Gloria Mozas, 36, said she went to MMA in October 2003 to get a pregnancy test and an ultrasound. Doctors told her she had already had a miscarriage, when in fact she had an ectopic pregnancy. She suffered a rupture and internal bleeding days later, she told The Record.
"A zoo is better than this place," Mozas said, according to the newspaper. "I'm asking the state; I'm asking the governor; I'm asking whoever it takes to never open these doors again."
MMA's more than ten thousand abortions a year ranks it ahead of twenty-three of the country's fifty states in annual number of abortions, according to 2000 statistics collected by the Alan Guttmacher Institute.
The Cross Returns to the College of William & Mary (sort of)
The two-foot-high brass cross at the center of a months-old controversy at the College of William and Mary will be permanently on display in a glass case in historic Wren Chapel as a compromise between the school's president and his critics.
"The case shall be located in a prominent, readily visible place, accompanied by a plaque explaining the college's Anglican roots and its historic connection to Bruton Parish Church [a local Episcopal congregation]," a committee appointed to study the matter recommended March 6. "The Wren sacristy shall be available to house sacred objects of any religious tradition for use in worship and devotion by members of the college community."

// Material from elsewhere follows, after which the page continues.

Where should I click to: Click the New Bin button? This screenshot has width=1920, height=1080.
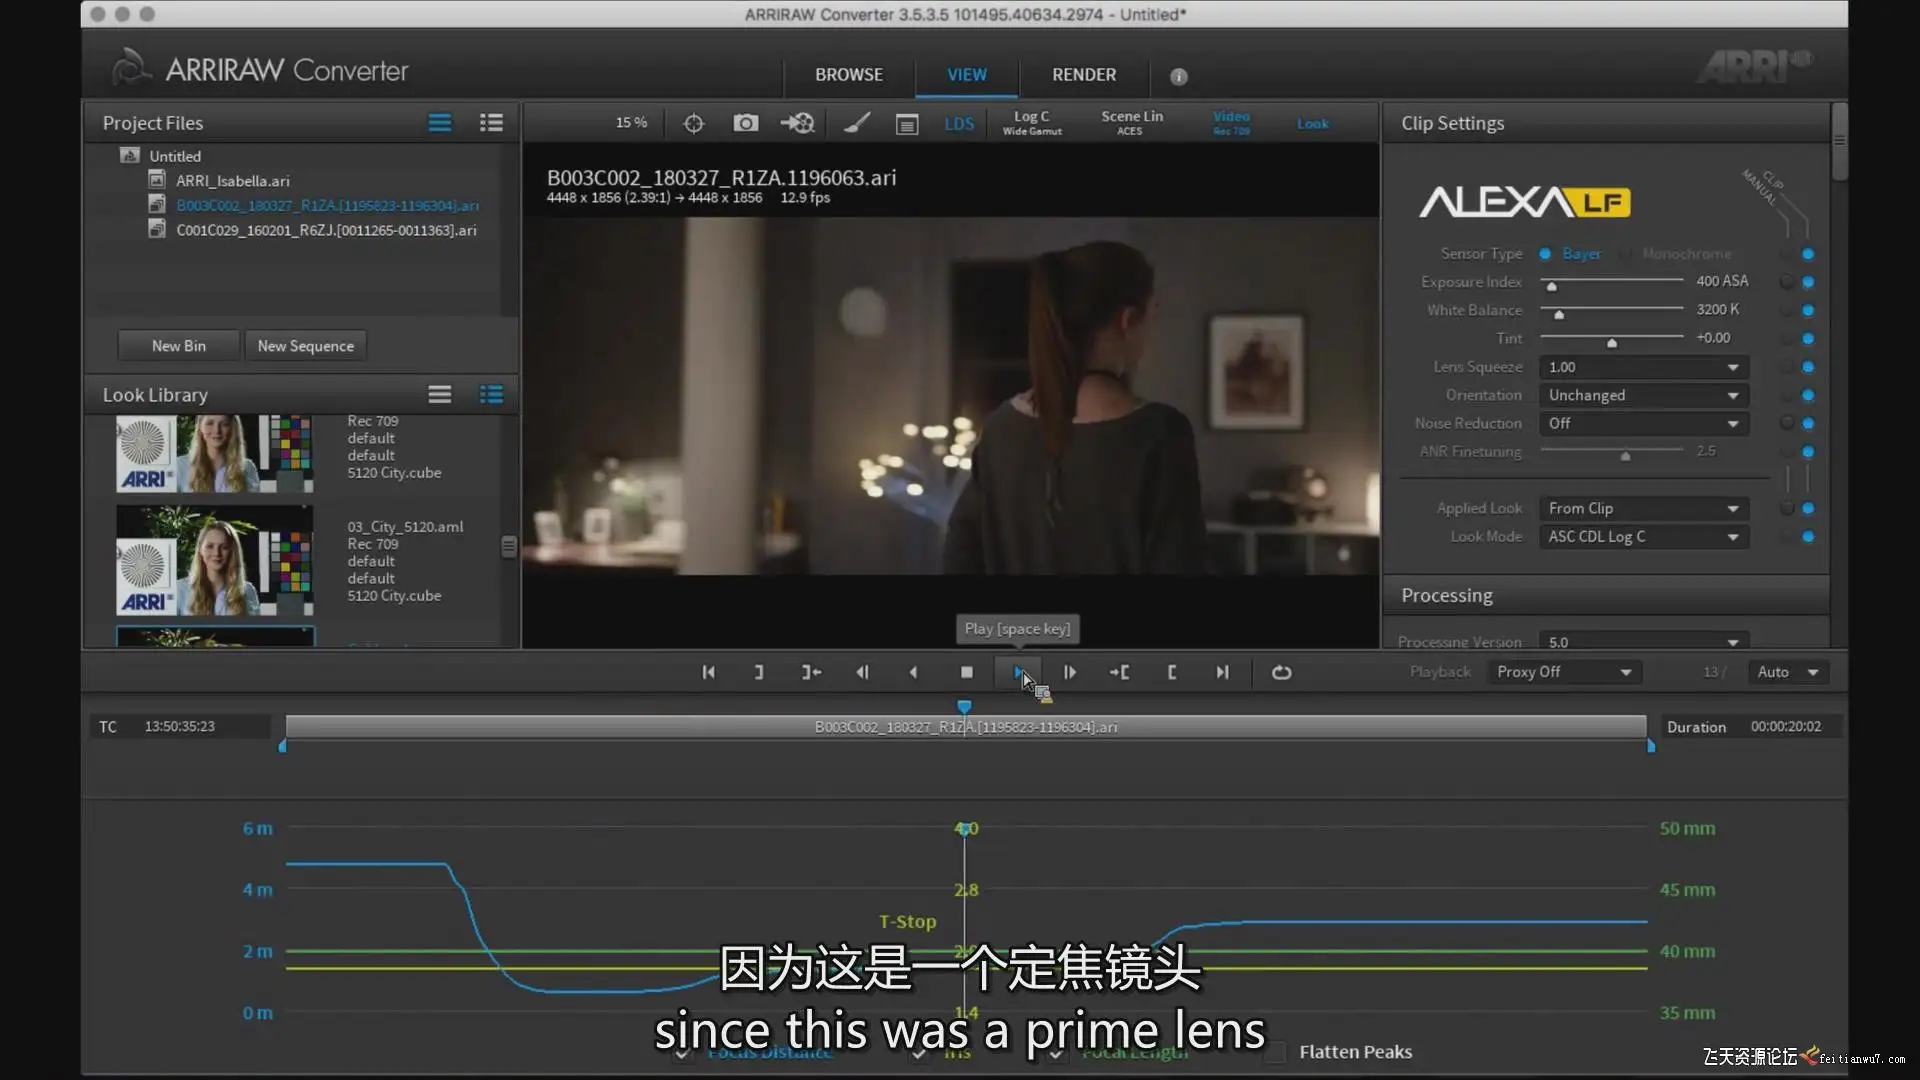pos(178,346)
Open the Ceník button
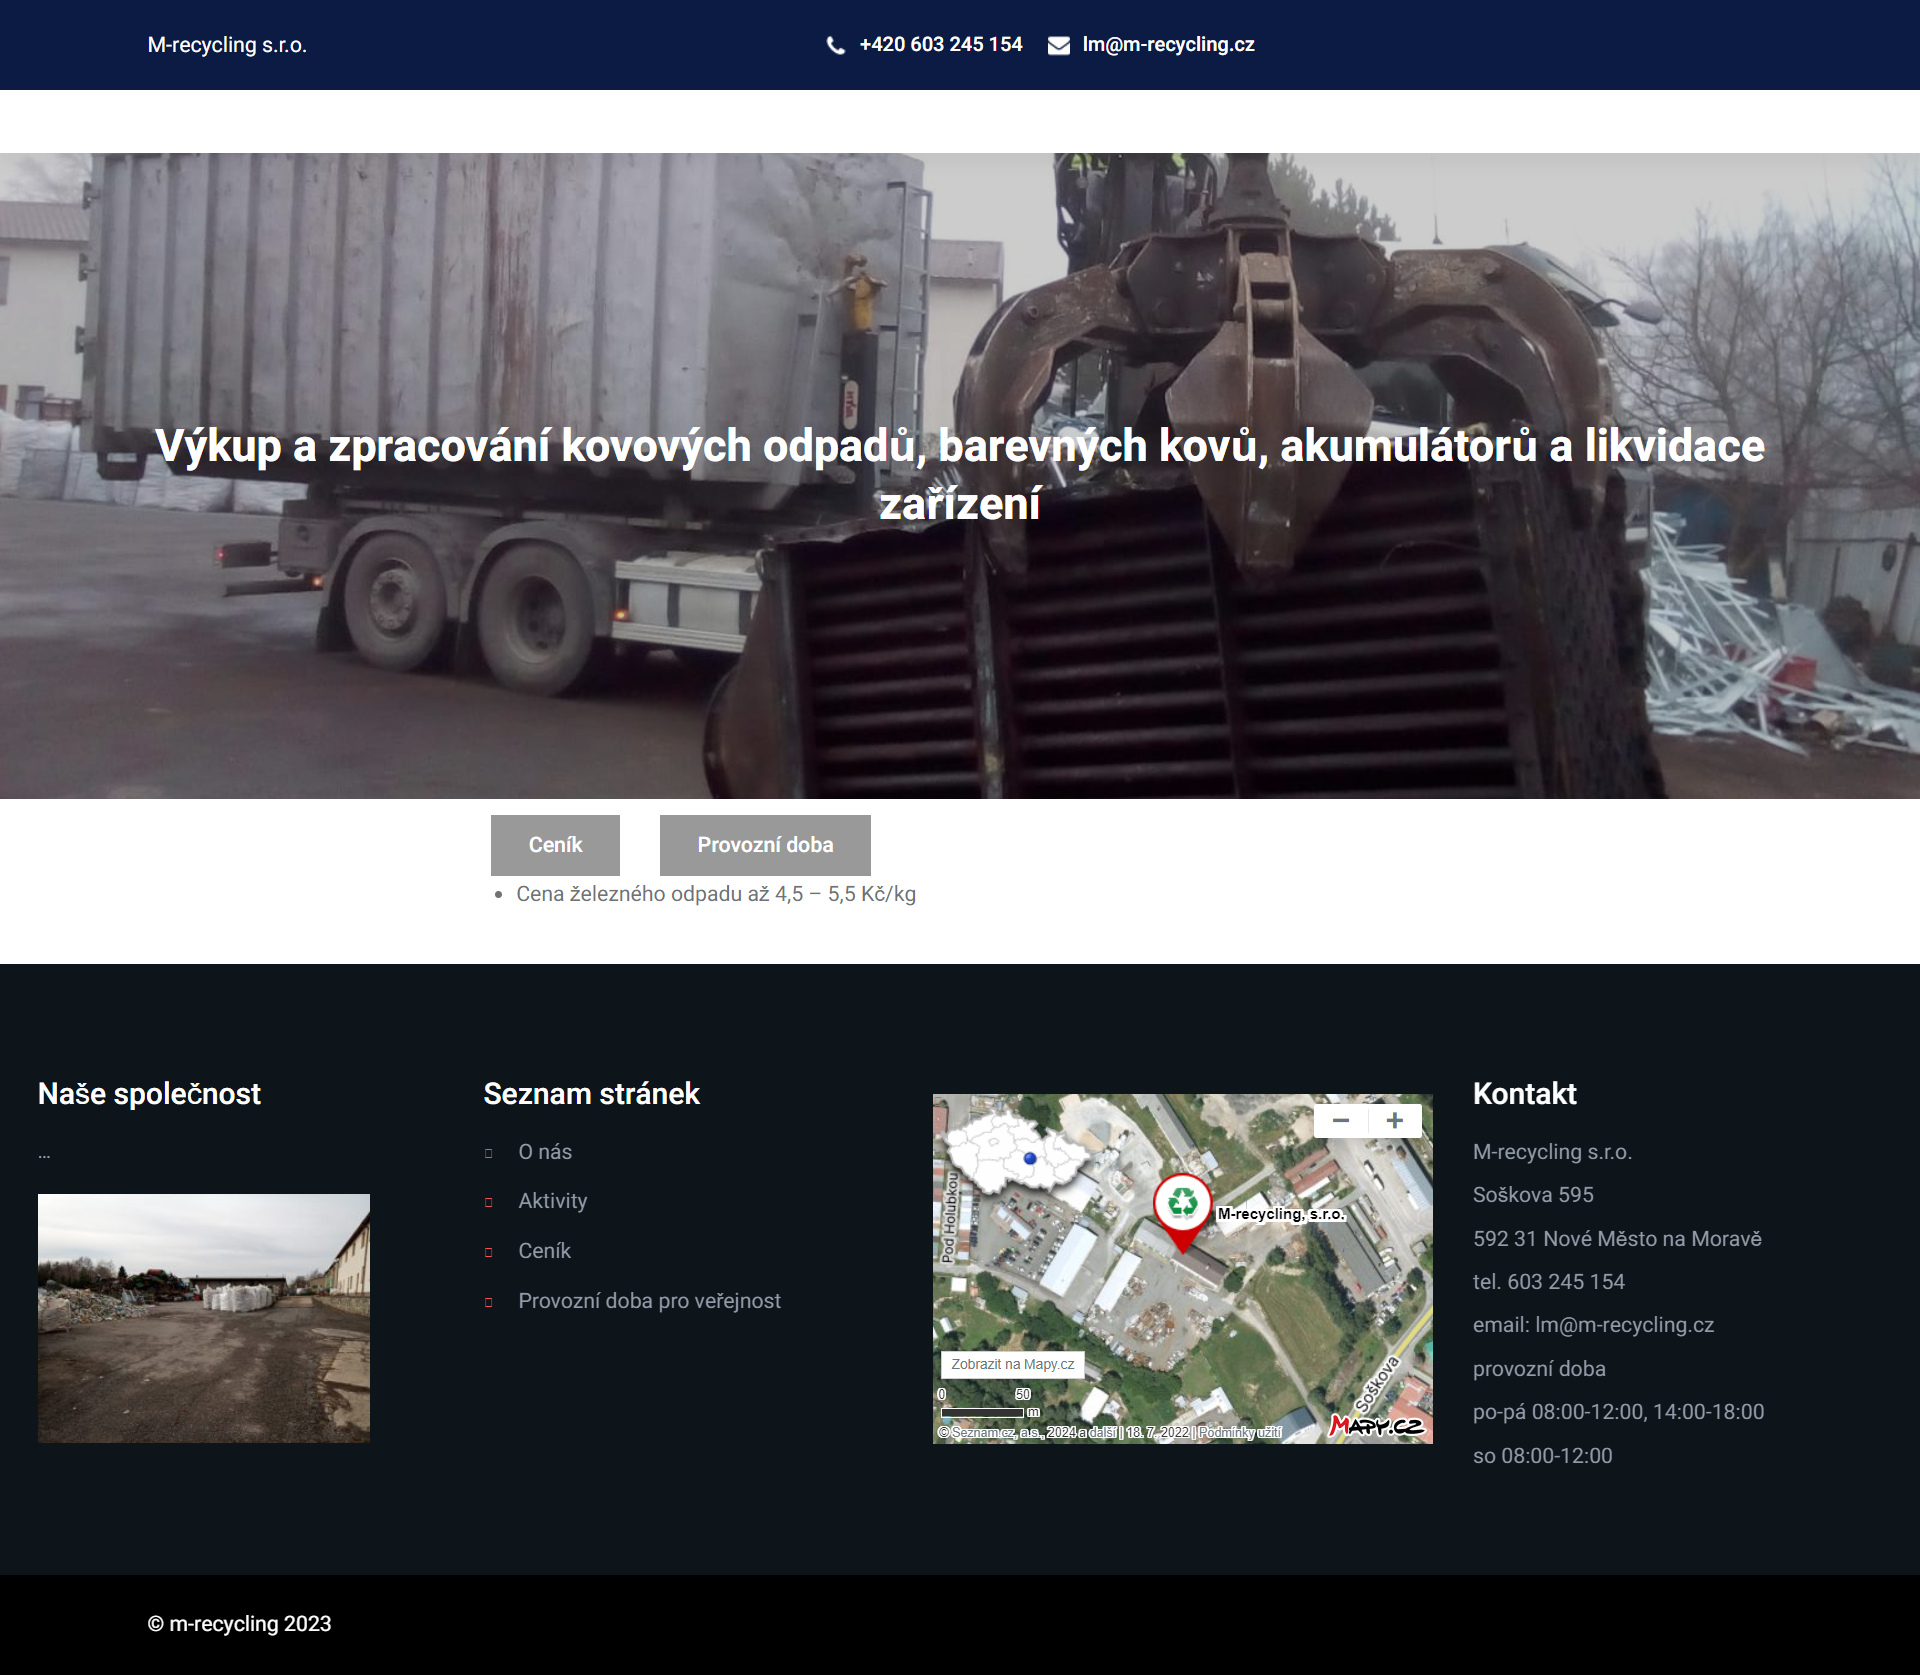The height and width of the screenshot is (1675, 1920). tap(555, 845)
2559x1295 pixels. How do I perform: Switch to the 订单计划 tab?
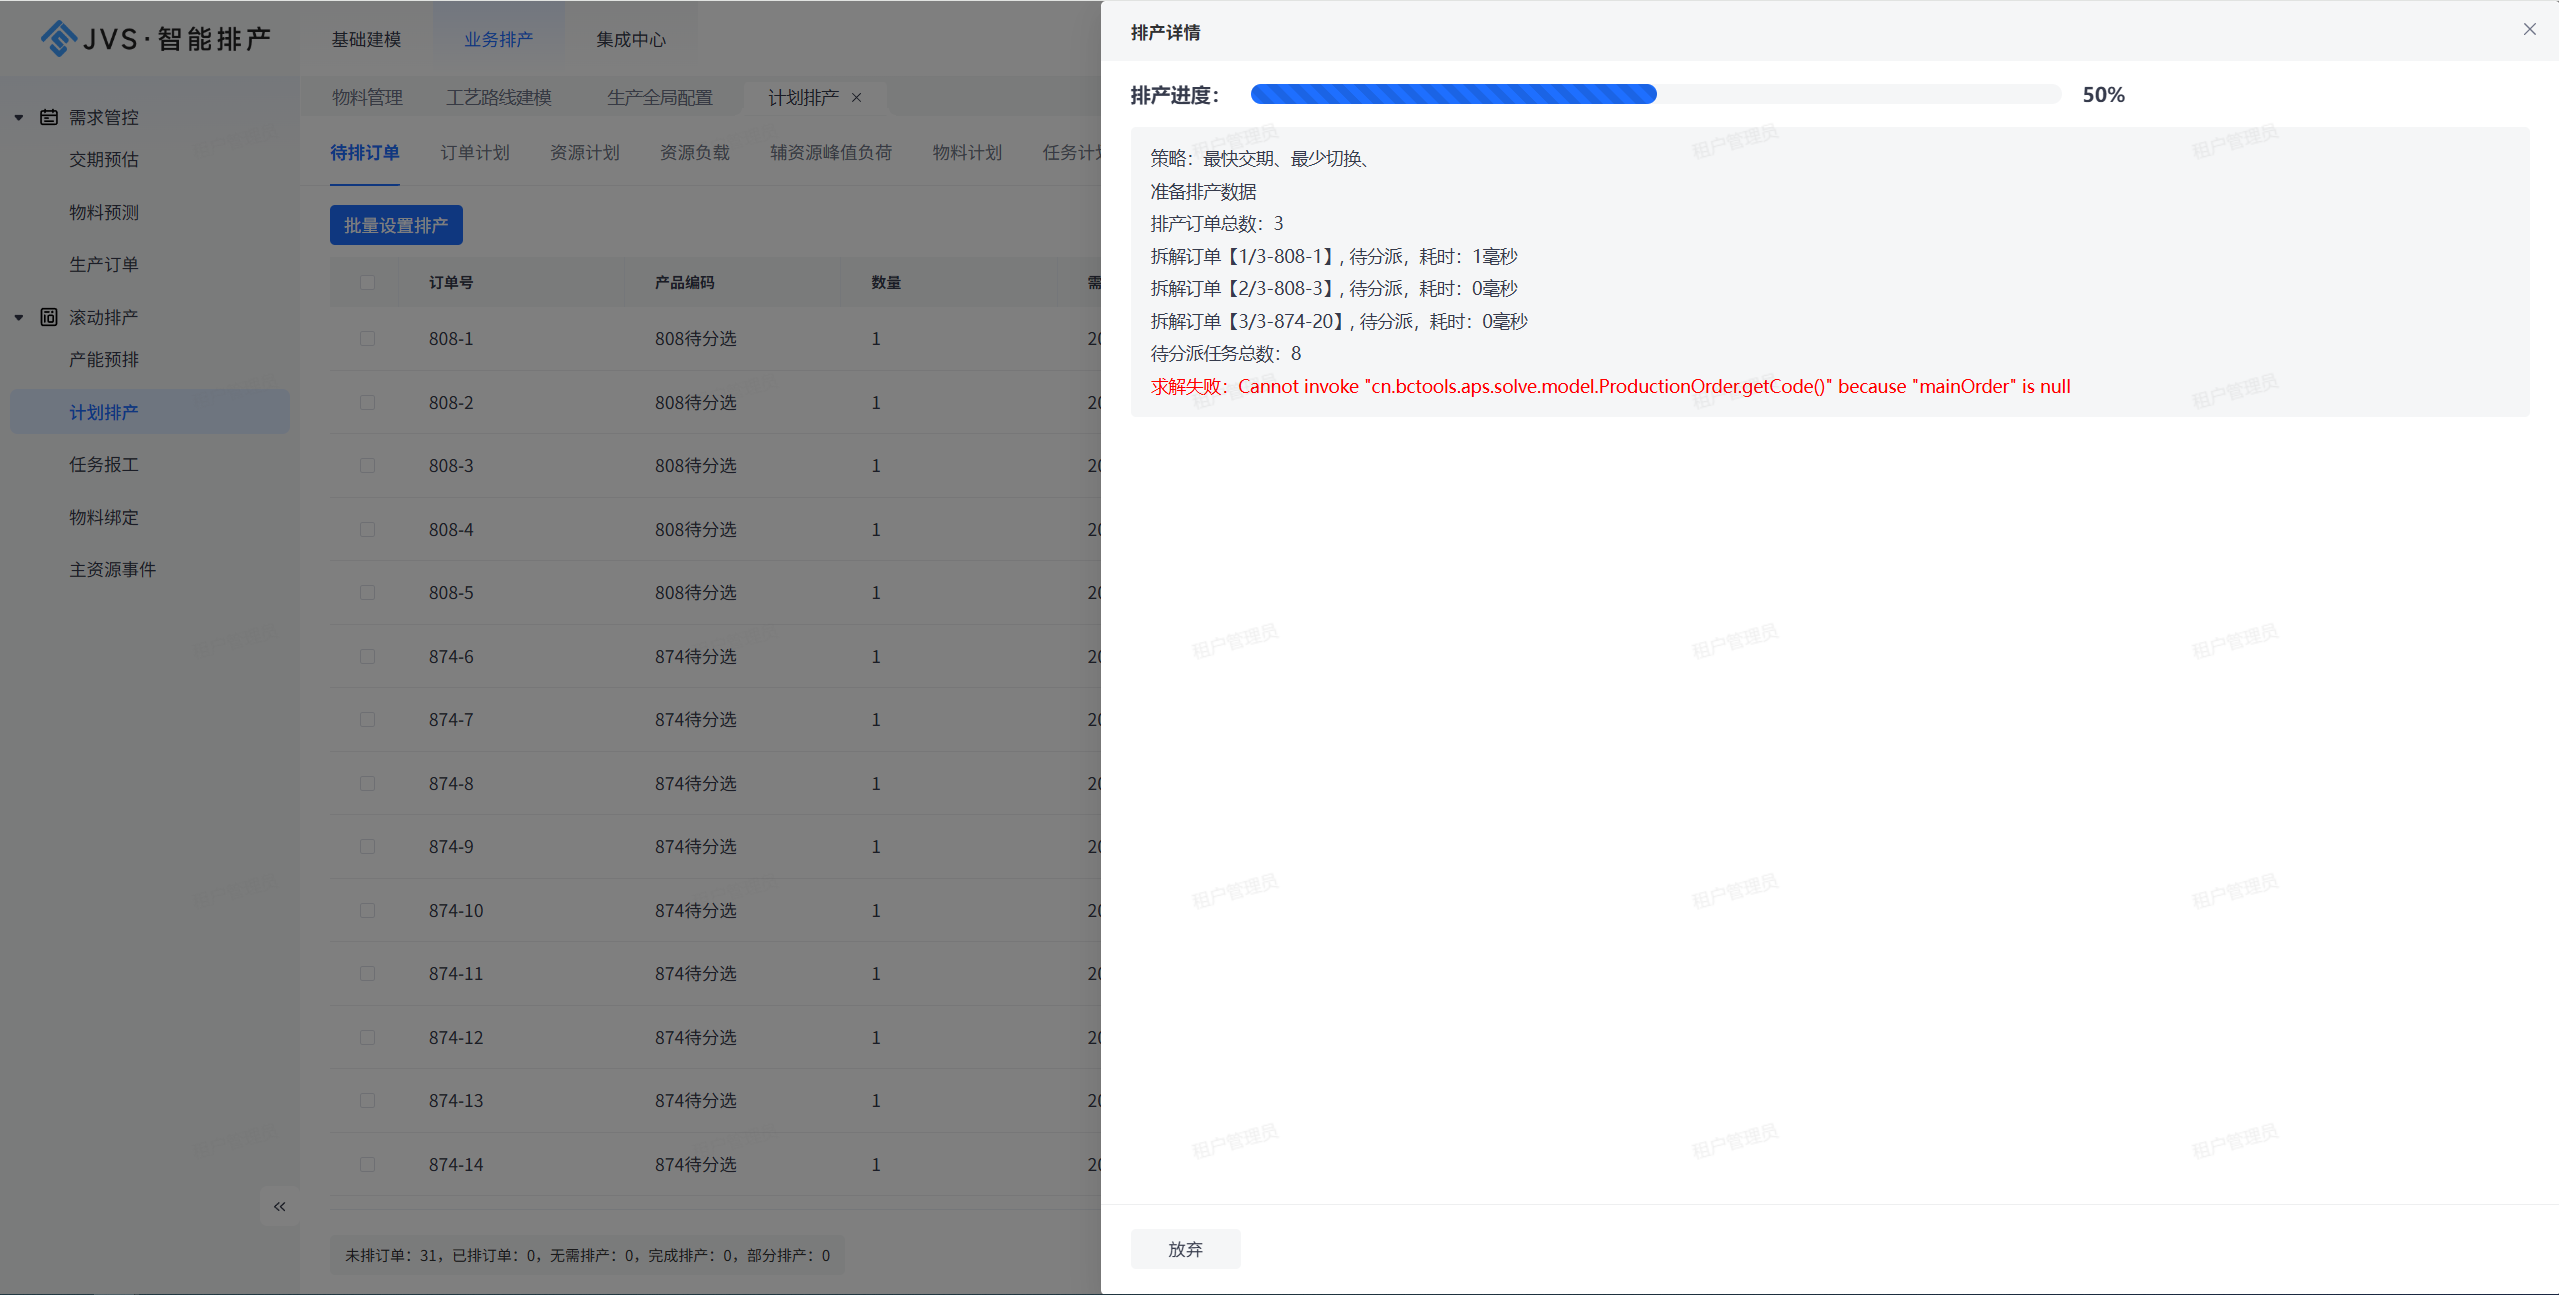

A donor had withdrawn a pledge valued at between $10 million and $12 million to the nation's second-oldest college because of the president's decision last October to remove the cross from the chapel.
The Richmond Times-Dispatch reported March 1 that James W. McGlothlin, a former member of William & Mary's board of visitors, revoked his pledge in protest of what he called an "unbelievable" move by college president Gene R. Nichol.
A spokesman for the college told the Times-Dispatch he was not yet aware whether the pledge would be reinstated in light of the compromise.
Wren Chapel opened in 1732 and was used for mandatory morning and evening daily prayer on the Williamsburg, Virginia, campus at the time. But Nichol determined that the presence of the cross made some students, faculty, and staff who do not support Christianity feel unwelcome in the chapel for the building's modern uses.
Nichol ordered the cross, which was installed in 1940, removed, and in December he agreed to let it appear each Sunday in response to outcries from alumni and others who support the school's Christian heritage.
After news of the withdrawn pledge surfaced, Nichol wrote an editorial piece for the Times-Dispatch March 1. He said he would not back down, lest the college lose prospective students to more secular institutions.
"Is it acceptable, as an aspiring public university, to open our doors less fully to some because of their religious affiliations? As strongly as we value our own beliefs, will we make others less welcome because of their own?" Nichol wrote.
More than 17,500 people signed an online petition organized by the group "Save the Wren Cross" asking Nichol to reverse his cross removal order, compared to just two thousand who supported the removal of the cross.
The Times-Dispatch reported that the study committee would continue meeting to consider the broader question of the role of religion at William and Mary.